• [Written problem]:
Show each line in the listing below that contains the string "Viewport". The match is case-sensitive.

• [Data provided]:
━━━━━━━━━━━━━━━━

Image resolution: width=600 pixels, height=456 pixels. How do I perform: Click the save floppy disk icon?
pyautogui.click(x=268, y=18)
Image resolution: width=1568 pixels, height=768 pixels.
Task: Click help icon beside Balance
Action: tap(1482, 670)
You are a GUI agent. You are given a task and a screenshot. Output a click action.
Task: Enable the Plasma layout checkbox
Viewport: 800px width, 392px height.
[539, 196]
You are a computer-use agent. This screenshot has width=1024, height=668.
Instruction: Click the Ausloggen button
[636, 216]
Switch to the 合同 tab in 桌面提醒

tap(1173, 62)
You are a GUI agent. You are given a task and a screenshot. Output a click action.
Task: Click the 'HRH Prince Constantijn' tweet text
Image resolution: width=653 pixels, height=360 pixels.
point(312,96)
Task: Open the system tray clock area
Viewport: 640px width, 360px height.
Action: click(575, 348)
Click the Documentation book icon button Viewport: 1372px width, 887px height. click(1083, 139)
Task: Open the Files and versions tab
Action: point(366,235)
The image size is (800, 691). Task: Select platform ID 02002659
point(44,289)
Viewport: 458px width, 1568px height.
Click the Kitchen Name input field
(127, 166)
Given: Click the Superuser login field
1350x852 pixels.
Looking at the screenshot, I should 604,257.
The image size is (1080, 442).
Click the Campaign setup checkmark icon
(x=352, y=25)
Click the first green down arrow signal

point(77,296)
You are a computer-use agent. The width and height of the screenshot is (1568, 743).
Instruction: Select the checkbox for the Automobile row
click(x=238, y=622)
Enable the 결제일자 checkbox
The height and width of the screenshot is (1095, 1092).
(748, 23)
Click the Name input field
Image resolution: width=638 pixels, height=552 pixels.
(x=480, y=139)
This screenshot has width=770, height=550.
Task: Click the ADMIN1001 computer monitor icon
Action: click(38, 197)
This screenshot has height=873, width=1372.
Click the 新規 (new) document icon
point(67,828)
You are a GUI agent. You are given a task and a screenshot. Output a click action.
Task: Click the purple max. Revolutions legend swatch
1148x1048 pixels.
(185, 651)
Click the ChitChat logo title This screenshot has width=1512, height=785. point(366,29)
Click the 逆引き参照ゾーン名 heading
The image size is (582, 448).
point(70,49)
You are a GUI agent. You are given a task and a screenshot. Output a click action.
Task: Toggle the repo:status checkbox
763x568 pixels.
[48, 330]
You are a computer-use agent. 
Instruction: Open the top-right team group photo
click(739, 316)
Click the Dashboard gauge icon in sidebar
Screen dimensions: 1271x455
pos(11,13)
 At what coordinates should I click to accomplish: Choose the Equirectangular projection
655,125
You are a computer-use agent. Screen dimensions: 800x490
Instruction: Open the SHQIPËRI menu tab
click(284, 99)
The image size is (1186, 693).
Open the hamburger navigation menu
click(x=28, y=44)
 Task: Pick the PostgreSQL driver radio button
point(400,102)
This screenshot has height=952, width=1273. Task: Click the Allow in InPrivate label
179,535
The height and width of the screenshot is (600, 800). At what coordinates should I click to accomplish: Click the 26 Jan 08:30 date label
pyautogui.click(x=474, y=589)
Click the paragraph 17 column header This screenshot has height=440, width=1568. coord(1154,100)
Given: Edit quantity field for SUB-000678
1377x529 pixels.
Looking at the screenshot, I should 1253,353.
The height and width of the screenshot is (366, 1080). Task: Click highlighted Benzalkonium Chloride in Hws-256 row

━━━━━━━━━━━━━━━━

• [Response to the task]:
Viewport: 800px width, 392px height.
Viewport: 640px width, 360px height.
Click the Documentation book icon button Viewport: 1372px width, 887px height. click(1083, 139)
Viewport: 458px width, 1568px height.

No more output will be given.